A single mutation in the H5N1 “bird flu” virus could enhance its ability to attach to human cells, raising concerns about the potential for human-to-human transmission, according to scientists at Scripps Research. The discovery, published Thursday in Science, highlights the importance of monitoring evolutionary changes in the bird flu virus to assess the risk of a pandemic.
Past cases in which avian viruses have adapted to allow infected people to transmit to other people have typically needed at least three different mutations. But for the H5N1 2.3.4.4b strain, which was isolated from the first human infection with a bovine H5N1 virus in the U.S., the investigators found that a single mutation in an amino acid in the hemagglutinin could switch specificity to binding human-type receptors. The researchers noted that for their research the mutation wasn’t introduced into the entire virus, just the hemagglutinin protein in order to study it’s binding properties.

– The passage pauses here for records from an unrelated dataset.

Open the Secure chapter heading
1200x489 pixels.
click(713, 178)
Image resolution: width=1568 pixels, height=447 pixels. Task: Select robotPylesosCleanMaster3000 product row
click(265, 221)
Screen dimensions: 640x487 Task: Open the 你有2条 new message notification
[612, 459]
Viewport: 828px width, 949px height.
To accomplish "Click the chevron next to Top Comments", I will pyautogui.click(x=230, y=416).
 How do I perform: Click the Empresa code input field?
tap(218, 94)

Since 2021, the H5N1 2.3.4.4b strain has become the dominant strain. Its ability to infect a broad range of species increases the likelihood of mutations that could enable it to spread more effectively in humans.
In their work, the Scripps team introduced several mutations that had been observed in receptor specificity changes in previous avian viruses into the H5N1 2.3.4.4b hemagglutinin protein and soon zeroed in on the Q226L mutation.

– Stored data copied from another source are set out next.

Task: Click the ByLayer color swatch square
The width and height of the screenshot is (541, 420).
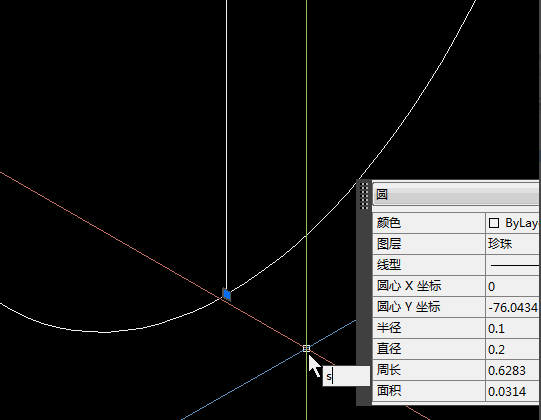Action: (x=494, y=223)
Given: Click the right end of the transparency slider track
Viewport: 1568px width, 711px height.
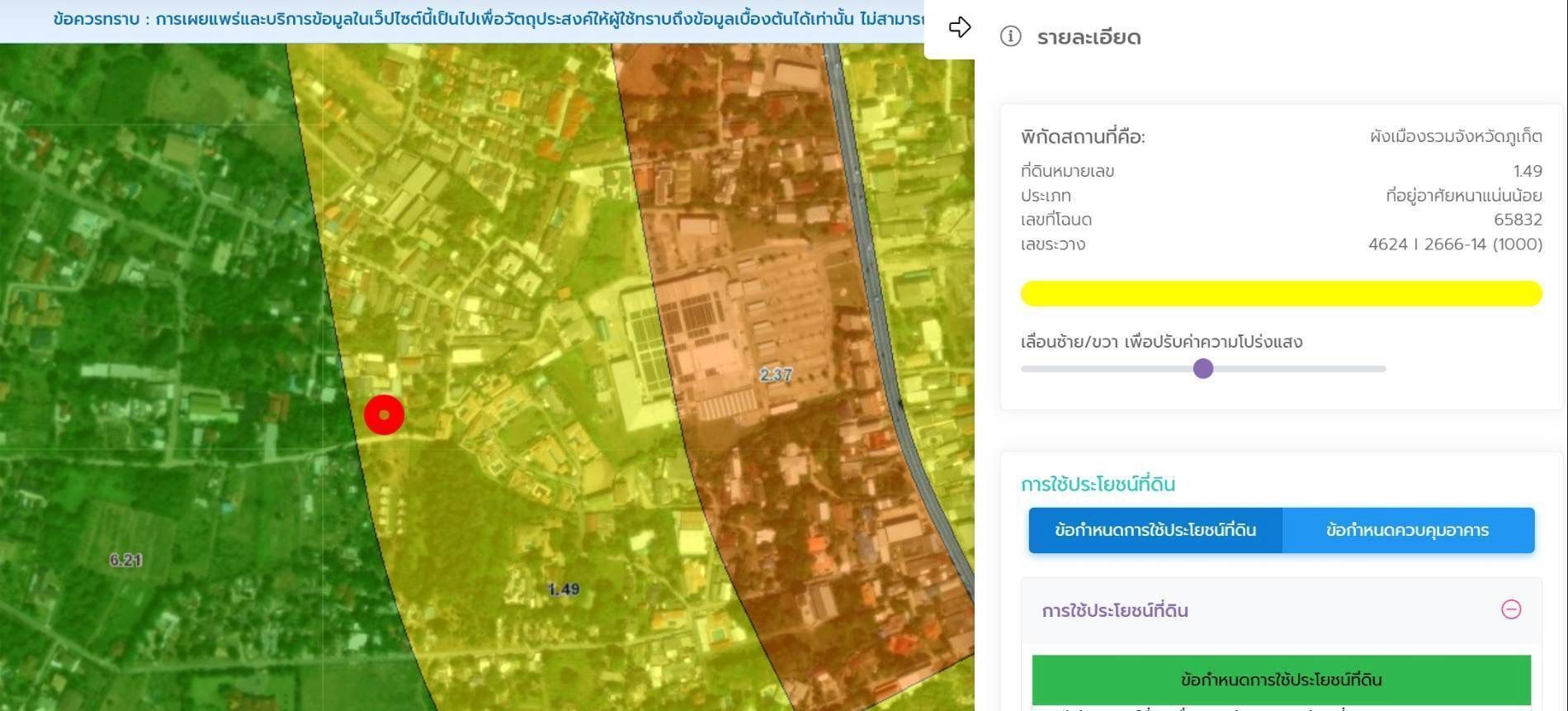Looking at the screenshot, I should click(x=1381, y=368).
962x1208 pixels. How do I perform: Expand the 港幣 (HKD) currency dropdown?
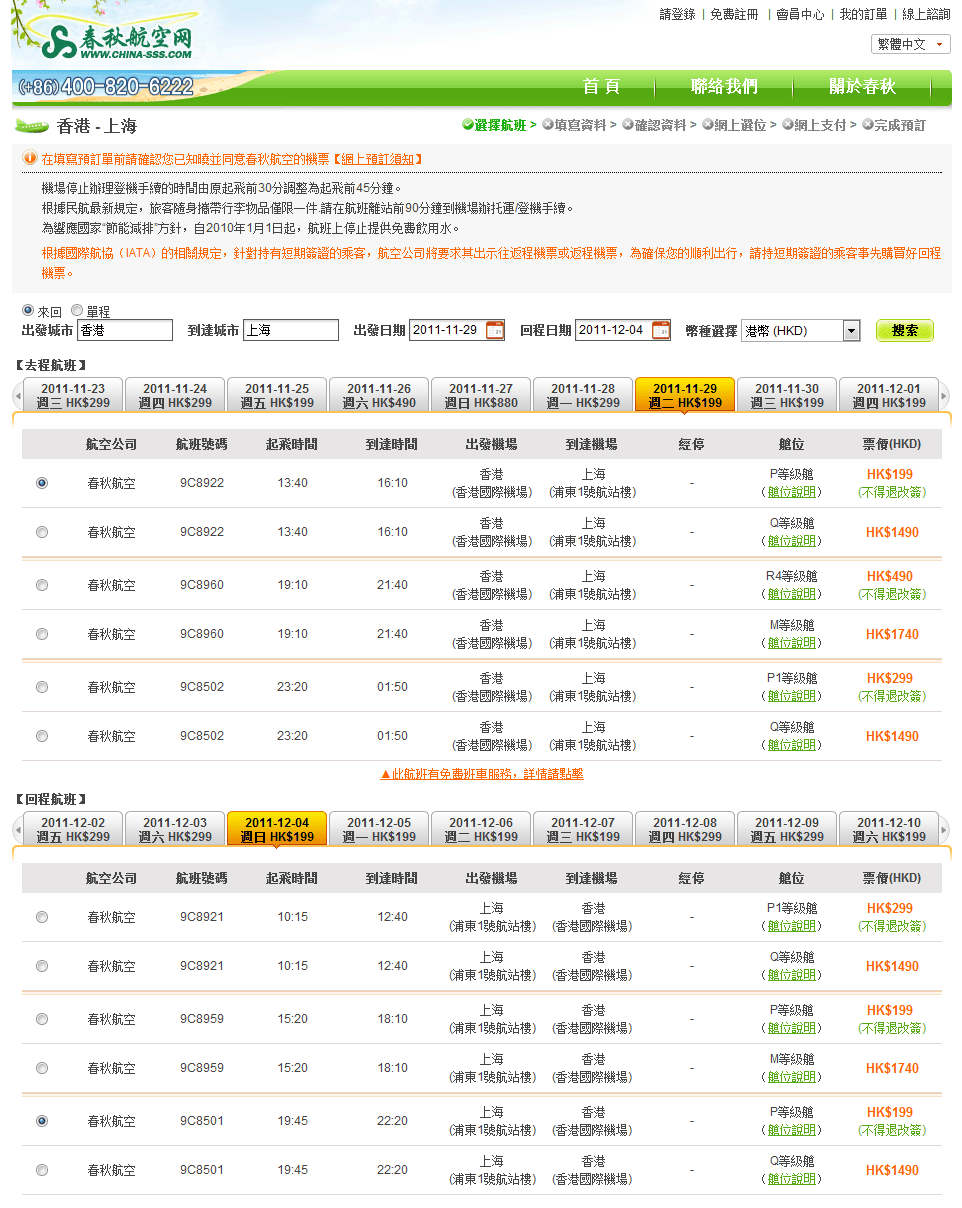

“Our experiments revealed that the Q226L mutation could significantly increase the virus’ ability to target and attach to human-type receptors,” said James Paulson, PhD co-senior author of the study and the Cecil H. and Ida M. Green chair of chemistry at Scripps Research. “This mutation gives the virus a foothold on human cells that it didn’t have before, which is why this finding is a red flag for possible adaptation to people.”
The researchers noted that this change alone might not be enough to make the virus transmissible between humans, noting that other changes such as mutations in polymerase basic 2—E627K—which improves viral replication in human cells, would likely be required for efficient spread among humans.
Although the binding affinity of the Q226L mutation to human-type receptors remains relatively weak, historical evidence suggests that weak receptor binding does not necessarily preclude transmissibility. For example, the hemagglutinin of the 2009 H1N1 “swine flu” pandemic virus exhibited similarly weak binding to human-type receptors.
While there is no immediate reason to be concerned about human-to-human transmission, the researchers said continued surveillance of H5N1 and related strains is warranted. Monitoring mutations like Q226L could provide an early warning system for emerging threats and additional research can assess how such mutations might affect other viral properties, including replication, stability, and resistance to immune responses.
“Continuing to track genetic changes as they happen will give us an edge in preparing for signs of increased transmissibility,” added so-senior author Ian Wilson, DPhil, a professor of structural biology at Scripps. “This type of research helps us understand what mutations to watch for and how to respond appropriately.”
There have been no documented cases of human-to-human transmission of H5N1, but the virus has caused sporadic infections in people exposed to contaminated environments or infected animals, including poultry, wild birds, and dairy cows.
H5N1 infection in humans can cause severe illness with high mortality rates. If the virus evolves to spread efficiently between people, it could pose a significant public health threat to an immunologically naïve population.